(Credit: Armadillo Beach)
- Address:
- 1200 S. Federal Highway, Dania Beach, FL, 33004
- Phone:
- 954-920-6166
- Overall User Rating:
-
(1 rating)
- Hours:
- 11:30 a.m.-2:30 p.m. Monday-Friday; 6-10 p.m. Thursday and 6-11 p.m. Friday-Saturday.
- Official Web Site:
- http://www.armadillobeach.com
Located to the north of the not-so-deluxe Deluxe Inn, Armadillo Beach’s distinctive Southwestern-inspired gourmet cuisine would seem more at home in downtown Hollywood or in Boca Raton’s Mizner Park. But, in the same way the first Armadillo succeeded in spite of its location, Armadillo Beach should mark its place as well because McCarthy's food is as good as ever. And besides, McCarthy isn’t alone in taking high-end cooking to a lower-rent address. Take, for instance, the once-ignored and decidedly un-trendy 6000 block of Biscayne Boulevard in Miami, where Michelle Bernstein’s Michy’s has become a dining destination. Armadillo could do the same in Dania Beach.
The Classics: Like pop bands that can’t do a show without playing all the hits for their fans, McCarthy could hardly stage a full revival without bringing back the dishes that put him among the vanguard of South Florida chefs in the late 1980s and ‘90s. The old favorites are found almost entirely among the starters, beginning with the smoked duck quesadilla served with a cranberry-pear chutney; and tequila-grilled shrimp that are placed on corncakes and brushed with chipolte butter and finished with a spoonful of tomato salsa.

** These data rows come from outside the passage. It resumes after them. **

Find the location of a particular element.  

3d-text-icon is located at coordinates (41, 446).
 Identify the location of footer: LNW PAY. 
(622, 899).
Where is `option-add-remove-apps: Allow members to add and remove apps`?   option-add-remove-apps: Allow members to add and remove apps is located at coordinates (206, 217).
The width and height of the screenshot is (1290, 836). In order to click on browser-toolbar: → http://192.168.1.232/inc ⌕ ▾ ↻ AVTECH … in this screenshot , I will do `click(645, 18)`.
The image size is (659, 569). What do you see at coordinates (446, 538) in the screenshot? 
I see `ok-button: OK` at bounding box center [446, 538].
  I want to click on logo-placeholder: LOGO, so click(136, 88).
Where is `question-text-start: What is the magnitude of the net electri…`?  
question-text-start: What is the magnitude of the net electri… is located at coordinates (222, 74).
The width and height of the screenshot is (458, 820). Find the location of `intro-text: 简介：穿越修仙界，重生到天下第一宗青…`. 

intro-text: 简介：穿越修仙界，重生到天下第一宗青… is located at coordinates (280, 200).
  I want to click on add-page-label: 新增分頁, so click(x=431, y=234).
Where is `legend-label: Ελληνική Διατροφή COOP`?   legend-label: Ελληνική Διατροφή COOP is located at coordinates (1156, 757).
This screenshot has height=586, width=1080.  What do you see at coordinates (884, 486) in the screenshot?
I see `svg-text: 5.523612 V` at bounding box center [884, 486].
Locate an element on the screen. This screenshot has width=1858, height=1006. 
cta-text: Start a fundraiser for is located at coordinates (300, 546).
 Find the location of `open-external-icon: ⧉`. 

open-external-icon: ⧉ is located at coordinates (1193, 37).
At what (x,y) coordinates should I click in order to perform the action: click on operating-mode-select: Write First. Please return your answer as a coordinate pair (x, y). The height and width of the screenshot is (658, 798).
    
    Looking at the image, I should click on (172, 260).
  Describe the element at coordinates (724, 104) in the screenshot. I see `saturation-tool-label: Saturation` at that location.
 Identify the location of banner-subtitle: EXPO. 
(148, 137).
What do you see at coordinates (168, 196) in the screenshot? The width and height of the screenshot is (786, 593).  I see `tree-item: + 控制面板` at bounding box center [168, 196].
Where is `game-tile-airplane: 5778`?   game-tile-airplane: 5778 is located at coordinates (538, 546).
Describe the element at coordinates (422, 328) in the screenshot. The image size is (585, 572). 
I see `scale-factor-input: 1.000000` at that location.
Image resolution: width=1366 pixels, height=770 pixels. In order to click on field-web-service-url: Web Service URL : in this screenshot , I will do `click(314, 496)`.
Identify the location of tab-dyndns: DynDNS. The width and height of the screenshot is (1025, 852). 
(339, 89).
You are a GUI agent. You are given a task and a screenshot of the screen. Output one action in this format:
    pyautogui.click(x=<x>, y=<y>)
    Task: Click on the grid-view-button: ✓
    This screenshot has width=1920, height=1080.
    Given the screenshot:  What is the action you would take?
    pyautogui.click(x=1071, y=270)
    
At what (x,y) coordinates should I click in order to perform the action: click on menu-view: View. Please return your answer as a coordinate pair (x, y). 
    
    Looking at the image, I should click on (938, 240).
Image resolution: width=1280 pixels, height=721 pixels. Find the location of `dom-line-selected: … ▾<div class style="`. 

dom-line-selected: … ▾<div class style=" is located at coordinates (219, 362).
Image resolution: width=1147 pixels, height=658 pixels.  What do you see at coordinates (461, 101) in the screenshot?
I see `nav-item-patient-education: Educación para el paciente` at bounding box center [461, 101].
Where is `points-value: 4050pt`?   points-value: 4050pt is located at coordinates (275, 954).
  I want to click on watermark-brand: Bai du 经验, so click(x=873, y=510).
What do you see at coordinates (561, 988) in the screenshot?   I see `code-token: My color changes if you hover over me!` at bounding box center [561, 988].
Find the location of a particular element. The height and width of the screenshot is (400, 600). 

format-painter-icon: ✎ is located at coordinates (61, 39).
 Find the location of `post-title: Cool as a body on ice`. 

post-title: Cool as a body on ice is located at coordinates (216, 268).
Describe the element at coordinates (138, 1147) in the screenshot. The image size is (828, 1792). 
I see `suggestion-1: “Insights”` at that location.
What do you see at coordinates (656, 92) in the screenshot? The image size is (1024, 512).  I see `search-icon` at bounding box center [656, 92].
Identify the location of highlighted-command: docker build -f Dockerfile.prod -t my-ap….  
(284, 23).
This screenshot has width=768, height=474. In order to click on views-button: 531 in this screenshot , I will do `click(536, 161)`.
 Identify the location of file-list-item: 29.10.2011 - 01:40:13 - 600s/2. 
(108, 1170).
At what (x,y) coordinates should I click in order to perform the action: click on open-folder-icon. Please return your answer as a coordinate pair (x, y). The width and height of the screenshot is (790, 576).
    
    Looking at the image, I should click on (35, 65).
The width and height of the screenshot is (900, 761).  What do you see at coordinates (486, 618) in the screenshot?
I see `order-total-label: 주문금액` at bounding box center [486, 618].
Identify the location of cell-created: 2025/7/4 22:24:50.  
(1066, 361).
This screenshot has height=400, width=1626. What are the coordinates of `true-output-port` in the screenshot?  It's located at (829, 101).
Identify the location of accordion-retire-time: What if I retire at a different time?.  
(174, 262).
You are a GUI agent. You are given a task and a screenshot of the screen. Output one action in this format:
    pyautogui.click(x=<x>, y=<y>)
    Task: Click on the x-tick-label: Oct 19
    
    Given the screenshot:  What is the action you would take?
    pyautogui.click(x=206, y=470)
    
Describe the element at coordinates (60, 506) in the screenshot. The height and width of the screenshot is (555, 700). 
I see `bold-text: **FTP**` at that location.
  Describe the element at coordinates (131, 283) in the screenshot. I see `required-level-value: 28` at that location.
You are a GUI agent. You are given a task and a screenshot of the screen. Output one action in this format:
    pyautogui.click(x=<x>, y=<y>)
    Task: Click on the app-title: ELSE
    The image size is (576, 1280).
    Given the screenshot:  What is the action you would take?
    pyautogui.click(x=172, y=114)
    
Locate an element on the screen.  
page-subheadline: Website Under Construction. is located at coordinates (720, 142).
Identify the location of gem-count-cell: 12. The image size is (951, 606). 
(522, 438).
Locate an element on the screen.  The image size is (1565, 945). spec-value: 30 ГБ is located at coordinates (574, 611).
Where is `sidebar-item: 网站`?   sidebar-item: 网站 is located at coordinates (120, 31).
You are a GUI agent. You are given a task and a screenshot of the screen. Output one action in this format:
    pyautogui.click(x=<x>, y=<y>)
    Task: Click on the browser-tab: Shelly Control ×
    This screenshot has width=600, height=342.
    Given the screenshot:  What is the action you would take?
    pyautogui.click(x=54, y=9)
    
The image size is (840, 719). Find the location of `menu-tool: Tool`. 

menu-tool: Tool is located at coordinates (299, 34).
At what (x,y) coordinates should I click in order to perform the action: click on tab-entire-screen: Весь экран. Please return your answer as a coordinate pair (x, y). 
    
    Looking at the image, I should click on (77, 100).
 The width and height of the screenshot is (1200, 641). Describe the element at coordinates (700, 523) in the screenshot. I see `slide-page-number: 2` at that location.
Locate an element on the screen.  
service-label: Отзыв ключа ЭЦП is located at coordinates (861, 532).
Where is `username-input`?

Armadillo aficionados will also find the goat cheese fried in an almond crust and accented with a sun-dried tomato vinaigrette and mango salsa. The new appetizers include Caribbean conch served in a three-vinegar syrup and sesame-seared Ahi tuna. Entire meals, tapas-style, are made from this and other starters.
The Fish is the Dish: McCarthy has always cast a wide and curious net when searching for unusual ingredients, once serving buffalo and antelope as entrees at Armadillo I. Here, for a new dish, he imports Hawaiian kona kampachi, a farm-raised yellowtail snapper that has a bit more fat (and Omega-3 oils) than the yellowtail we find locally. The fish is pan seared and placed on a mound comprised of mashed potatoes on the bottom and garlic-speckled spinach on top. McCarthy spoons a citrus sauce over and around the two pieces of yellowtail and finishes the dish with a vegetable medley of corn, edamame and asparagus. As good as the firm, white fish was, the veggies, particularly the garlicy spinach, were as satisfying. The signature Armadillo snapper, served with roasted red and yellow peppers, mushrooms, garlic, chopped tomato and ginger is also available, as is another classic, the 22-ounce bone-in cowboy steak.
Wine and beer: Unlike many gourmet menus that only go well with wine, McCarthy’s food is subtle enough to pair with the finest wines and soulful enough to match with a robust beer. There are about three dozen wines on a well-chosen list, roughly two-thirds of them priced under $40. A refreshingly bright Chardonnay from the New Mexico winery Gruet (yes, New Mexico) is available by the glass and bottle. Armadillo also stocks a selection of off-brand beers.
The Look: Unlike Armadillo I, which played up its Southwestern influences with adobe stylings, this Armadillo is more neutral. The walls are painted two shades of gold, one more yellow than the other. There are 40 seats in the dining room and six at the small bar. Sidewalk seating is also available outside, facing Federal Highway.
Jeff Rusnak is a freelance writer based in Fort Lauderdale.